Inngeblodt war Hauslehrer bei dem Gutsbesitzer Schulze-Albachten in Albachten gewesen. Nach dem Tode des Schulzen heiratete er dessen Witwe, verkaufte das gut Albachten, als er dort Brandunglück hatte, an Korf-Schmiesing und zog nach Haus Kannen. Aber auch hier war er nicht vom Glück begünstigt; da er kein tüchtiger Landwirt gewesen sein wird und die Bodenerträge zurückblieben, wollte er sich durch Brandstiftung in den besitz des Feuerversicherungs-Entschädigung setzen. Am Jakobitage 1845 gewann er zu dieser Tat einen benachbarten Kötter, der, nachdem er den Brand angelegt hatte den herbeieilenden Nachbarn zurief: „Ich habe das meinige getan“ und sich gleich verriet. Inngeblodt selbst hatte an diesem Tage, gegen seine Gewohnheit, das ganze Vieh auf die Weide getrieben und war vor Abend zu einer Feier zum Dorfe Amelsbüren gegangen. Auch fiel er durch sein unruhiges Wesen auf als auch durch die häufige Bemerkung, er wolle mal nachsehen, ob der Mond noch nicht aufgegangen sein; in Wirklichkeit wolle er sich überzeugen, ob das Haus Kannen noch nicht in Flammen stände. Bald darauf verkaufte er das Gut, ging nach Amerika, wo er sich u.a. auch als Geistlicher ausgab und schließlich vom Volke gelyncht worden sein soll.
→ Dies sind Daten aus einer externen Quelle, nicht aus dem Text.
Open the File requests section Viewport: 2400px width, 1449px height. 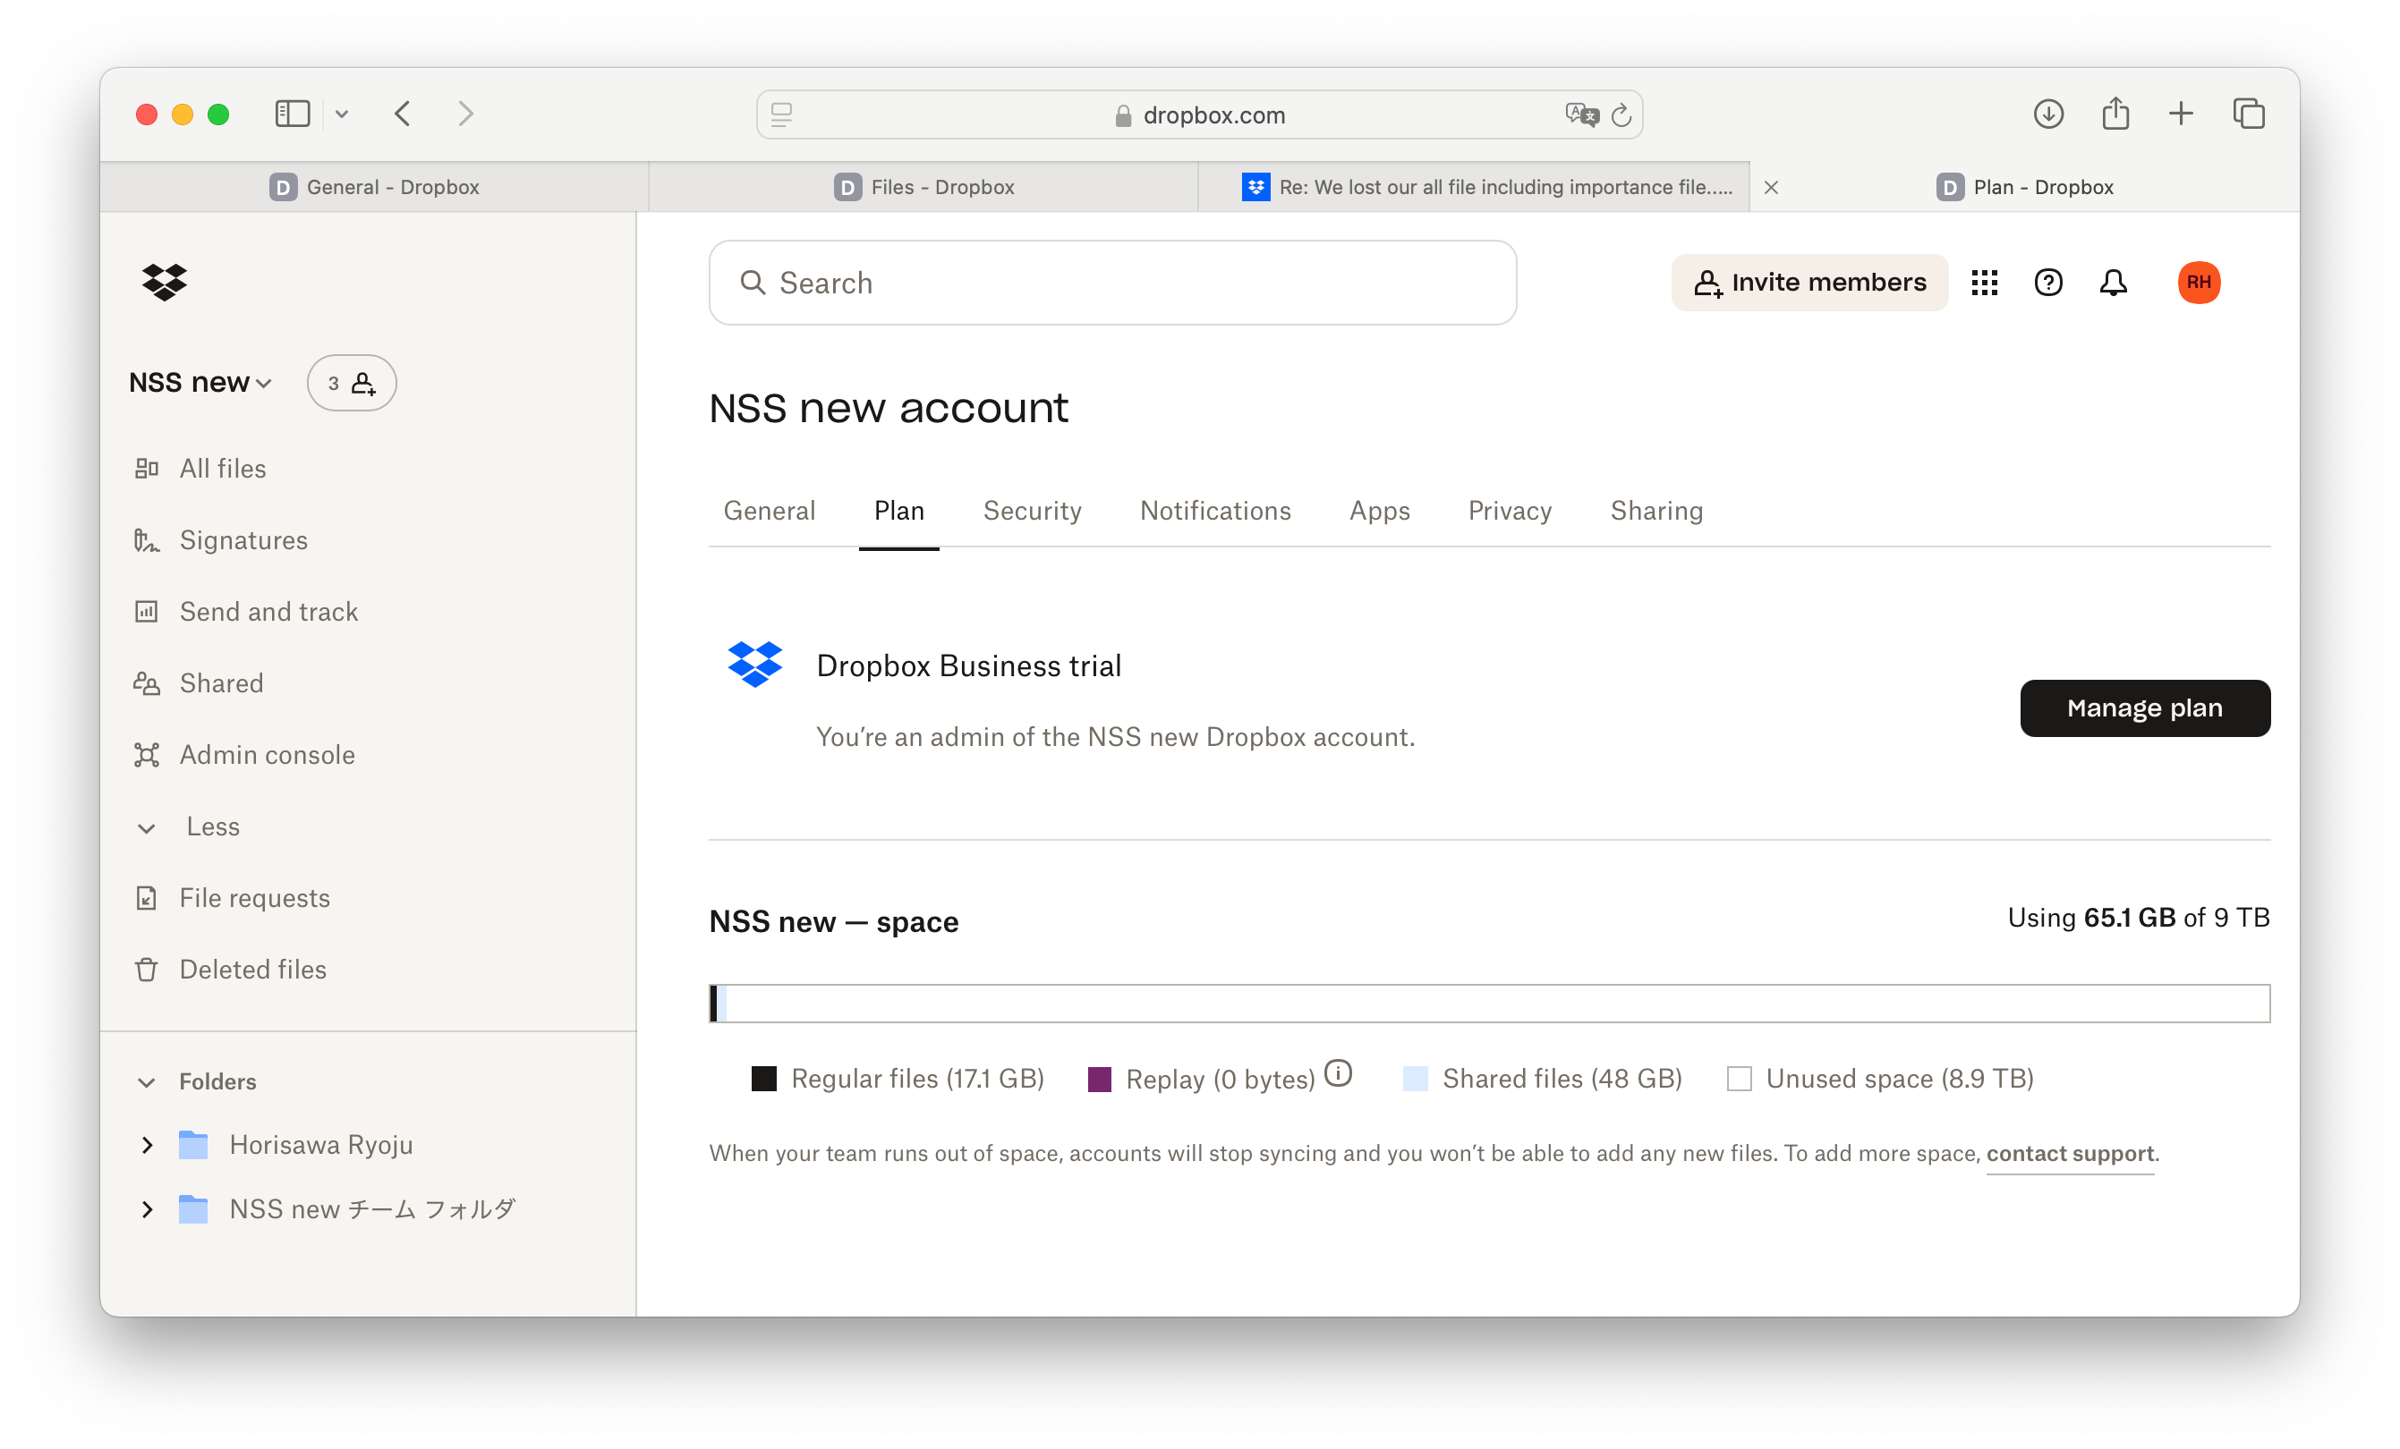[255, 895]
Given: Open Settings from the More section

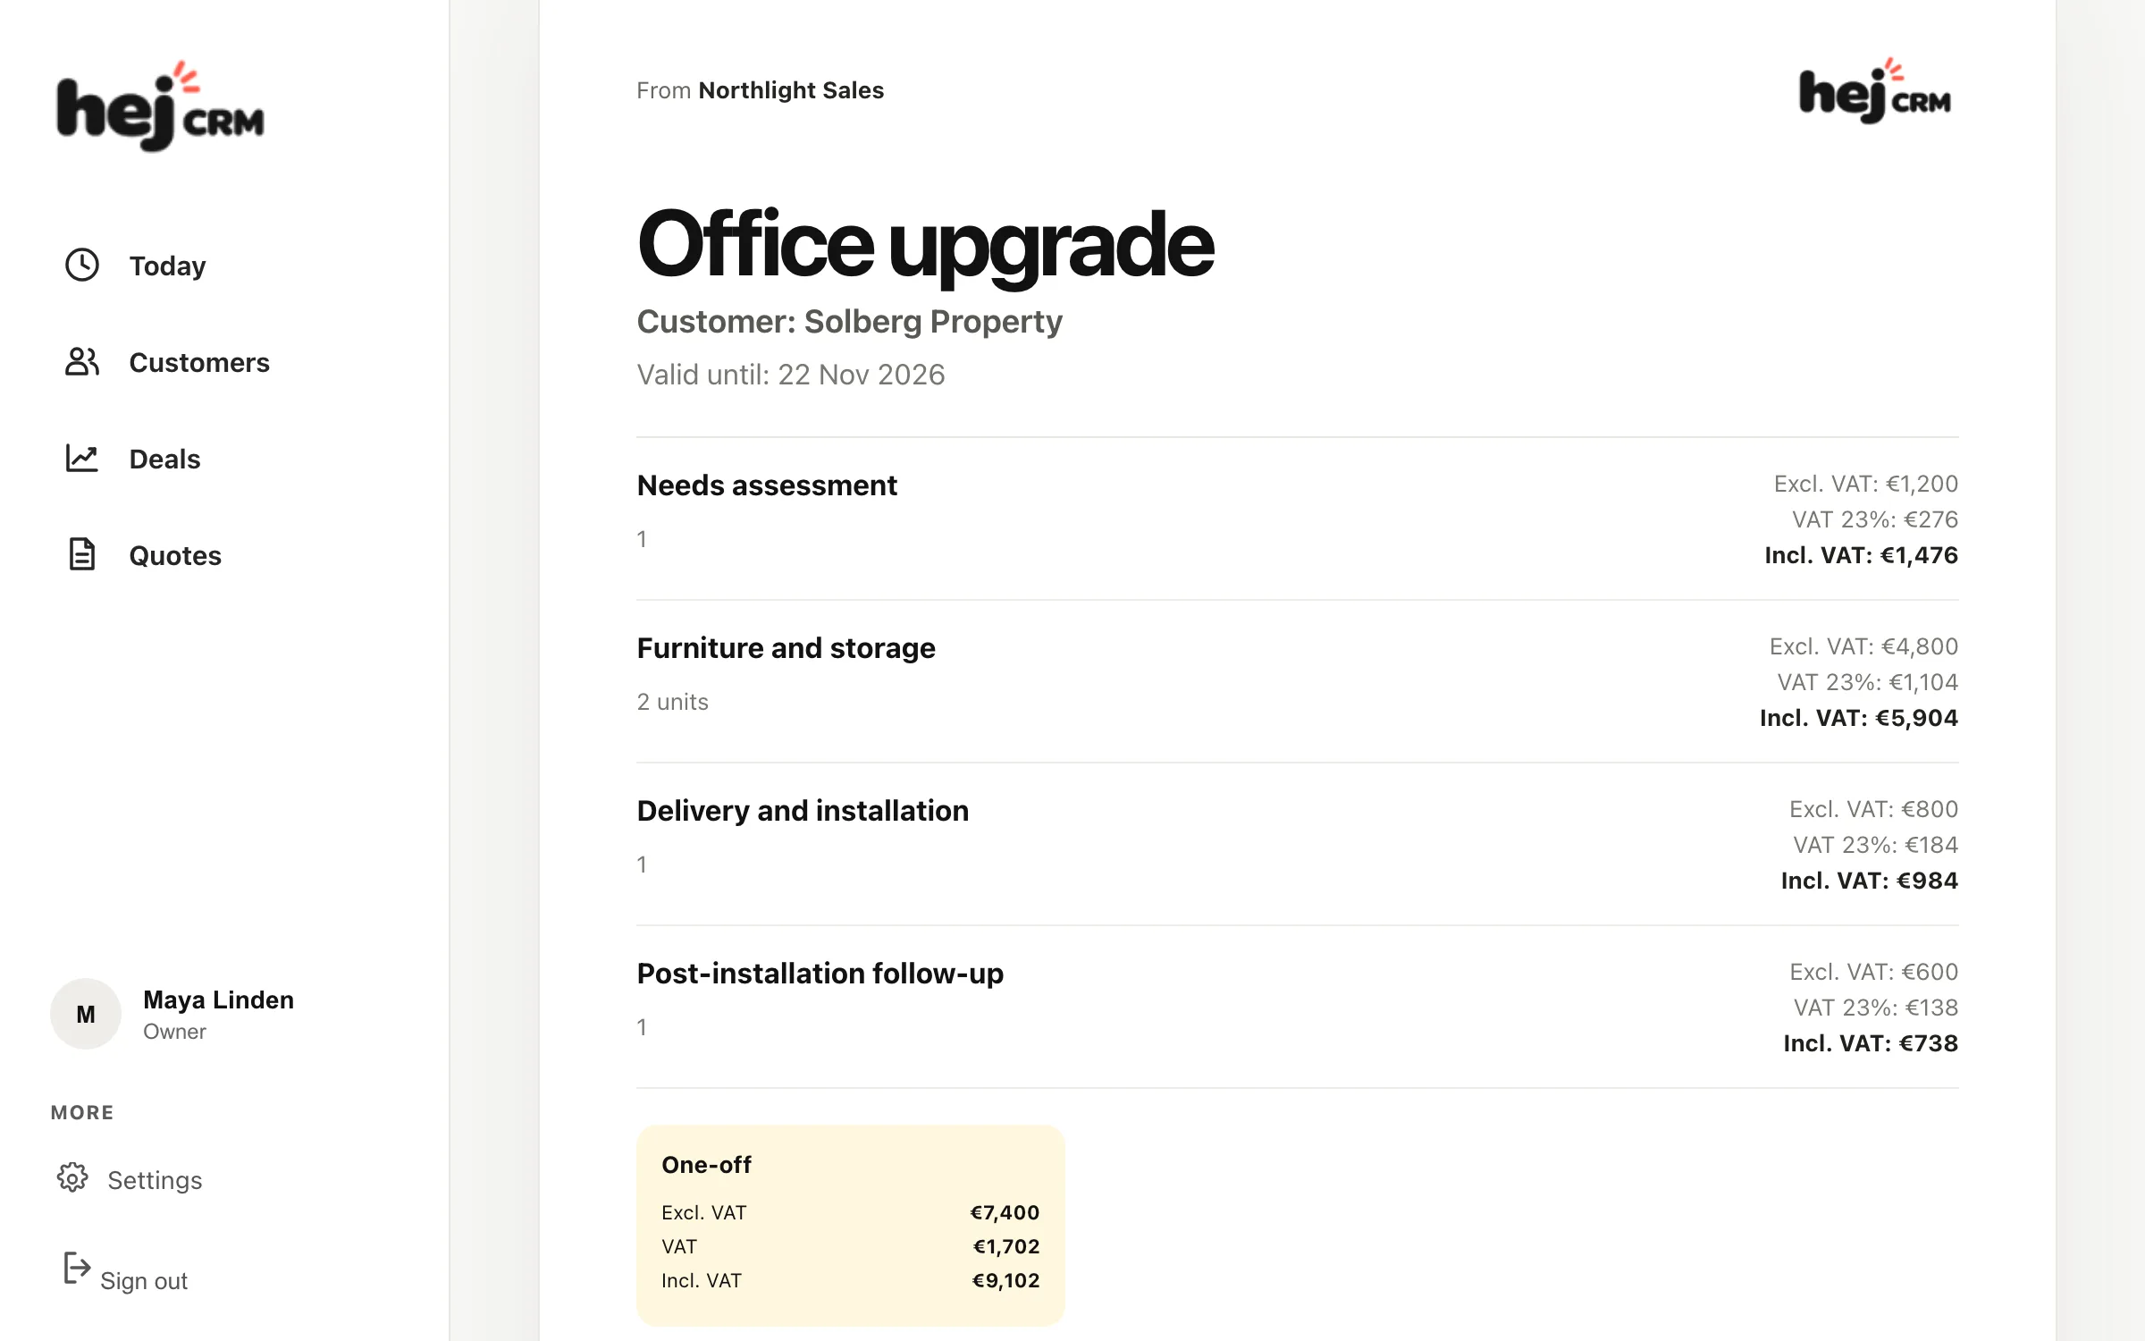Looking at the screenshot, I should pyautogui.click(x=155, y=1180).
Der nachfolgende Besitzer von Renesse, der ebenfalls nicht rationell wirtschaften konnte, verkaufte Kannen im Jahre 1858 für 15.000 Taler an einen Herrn Kuhlmann, der es aber bereits 10 Jahre später mit den darauf lastenden Schulden von 1.900 Talern dem Kaufmann Erhard Schütte in Münster überließ. Schütte verpachtete es im Folgenden an die Jesuiten, die es als Erholungsheim für die Scholastiker ihres auf der Friedrichsburg in Münster liegenden Klosters benutzten, gleichzeitig aber auch die Landwirtschaft erfolgreich betrieben. Die Jesuiten richteten das Gut ihren zwecken entsprechend ein, bauten einen Flügel mit der Kapelle zu Ehren des heiligen Josef und erweiterten die Ökonomiegebäude.

Selbst während des unseligen Kulturkampfes, als die Jesuiten ausgewiesen waren, blieben diese noch Pächter, allerdings mit der Einschränkung, dass nur ein Pater und einige Brüder auf dem Gute verblieben.

Von Familie Schütte kauften die Alexianer-Brüder am 27.06.1887 das Anwesen in 40 ha Ackerland und ca. 4 ha Fichtenwald für 60.000 Mark. Für das Inventar mussten noch zusätzlich 18.000 Mark gezahlt werden. Damit konnte die Geschichte vom Gut Kannen als soziale Einrichtung beginnen.